[Extracted material — start]
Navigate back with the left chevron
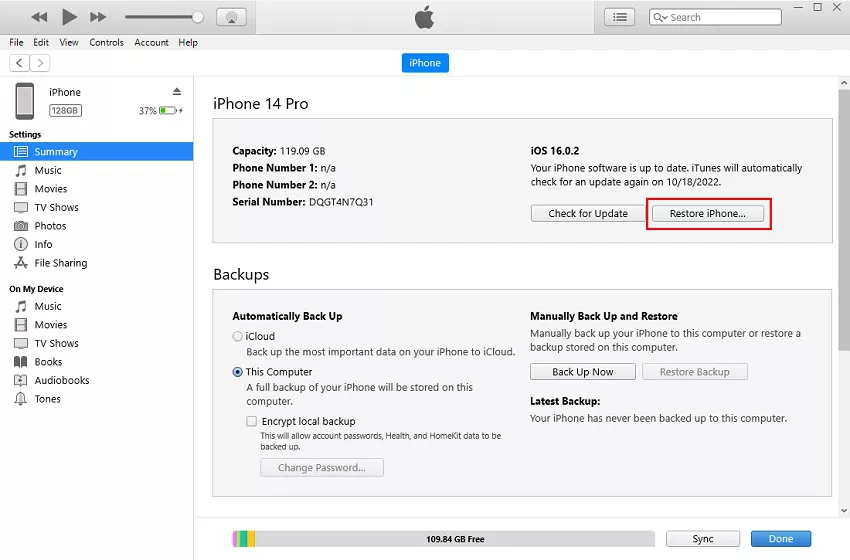The width and height of the screenshot is (850, 560). pyautogui.click(x=19, y=63)
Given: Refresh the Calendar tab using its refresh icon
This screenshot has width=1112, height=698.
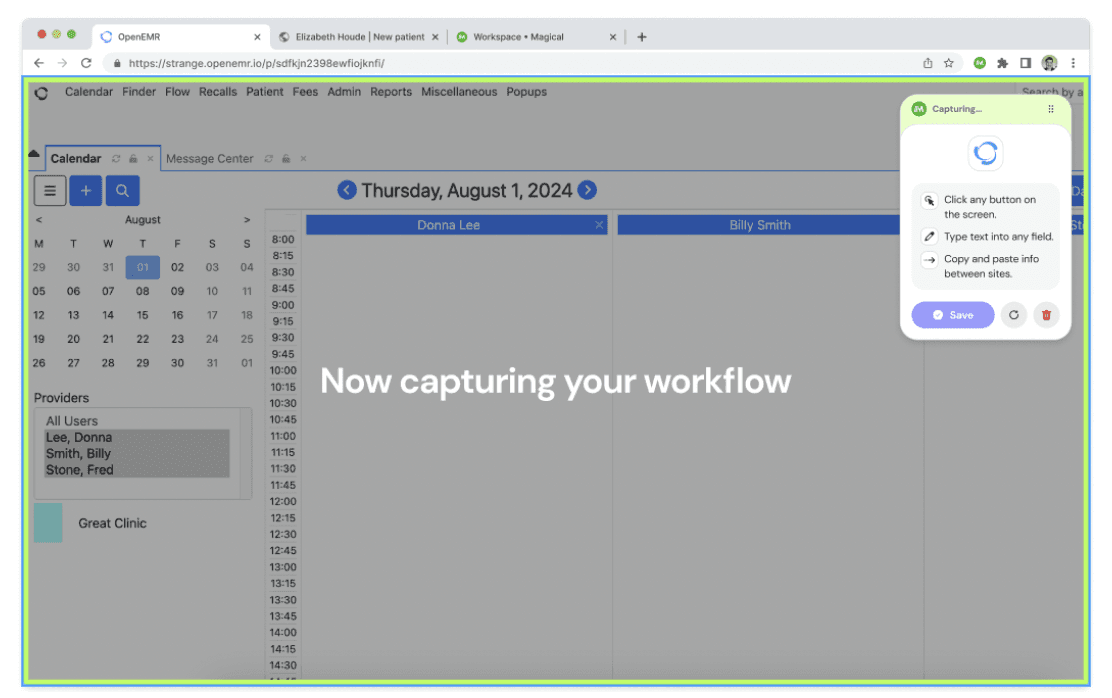Looking at the screenshot, I should point(117,159).
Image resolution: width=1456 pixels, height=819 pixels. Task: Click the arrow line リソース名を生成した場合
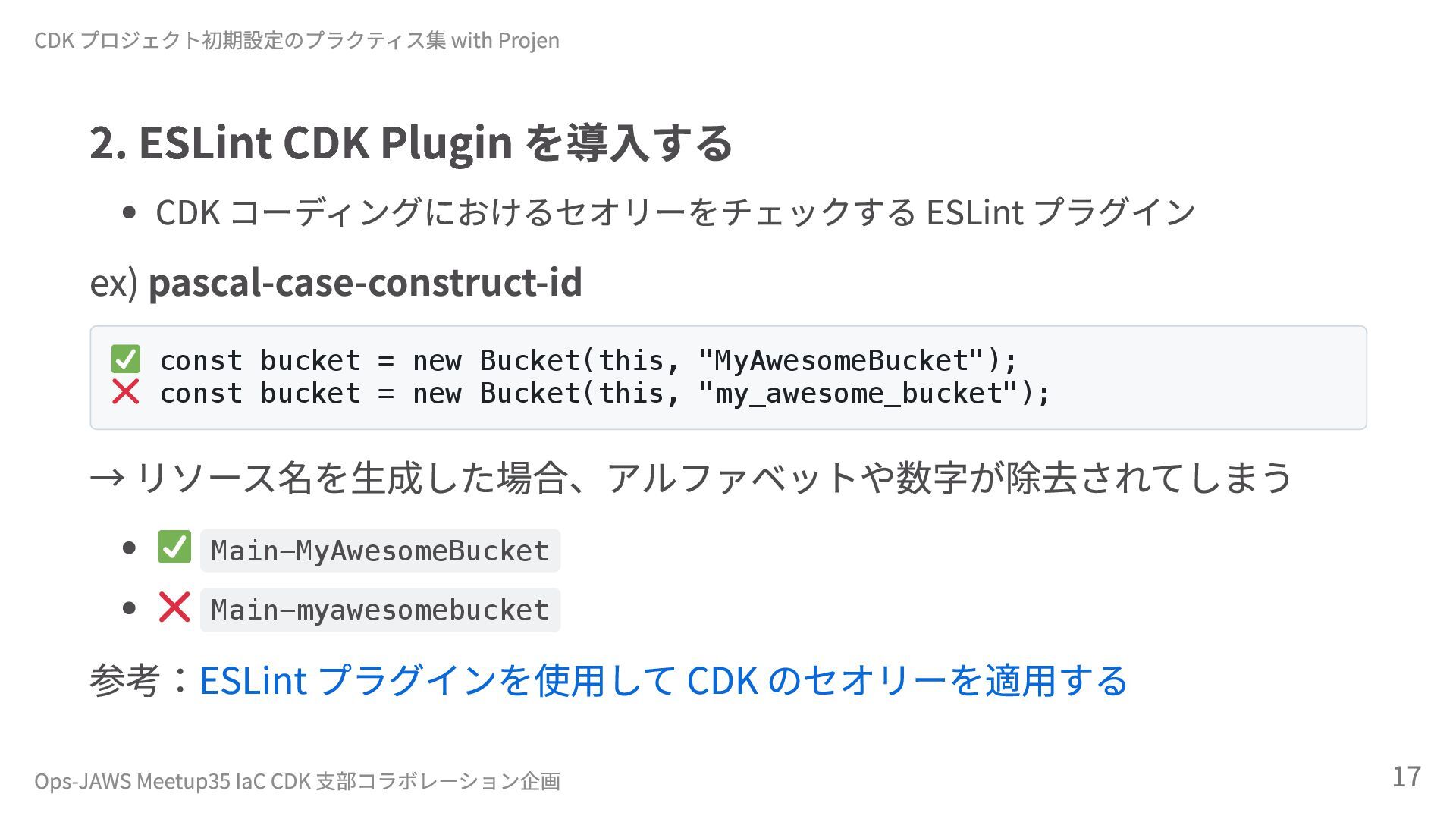(691, 478)
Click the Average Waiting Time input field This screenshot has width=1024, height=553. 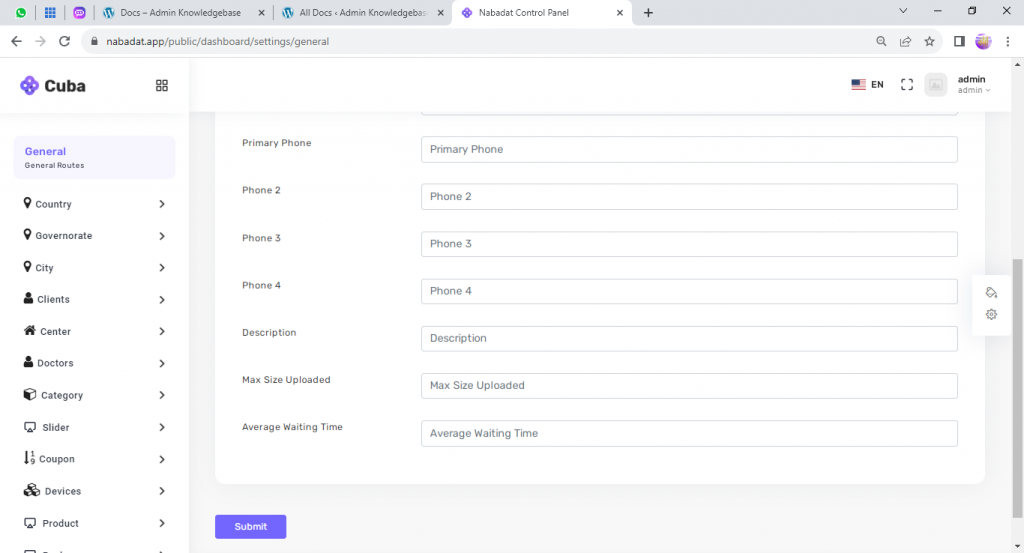click(689, 433)
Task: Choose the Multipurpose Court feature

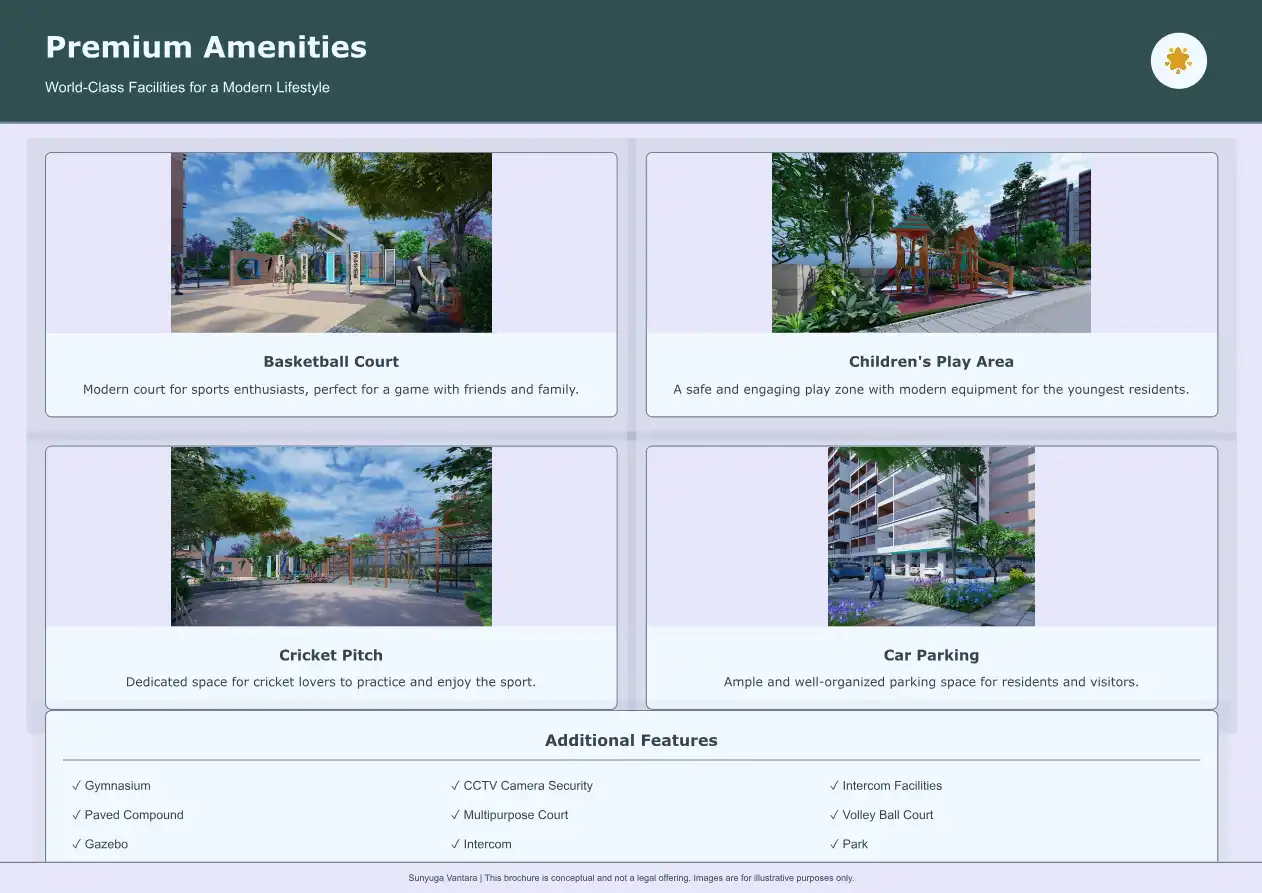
[Extracted material — finish]
# Task to complete
Begin with the first line of the entries above and write out each line exactly, ending with the line containing "Given: Refresh the". Leave out pictures.

# Answer to the problem
Navigate back with the left chevron
The width and height of the screenshot is (850, 560). pyautogui.click(x=19, y=63)
Given: Refresh the Calendar tab using its refresh icon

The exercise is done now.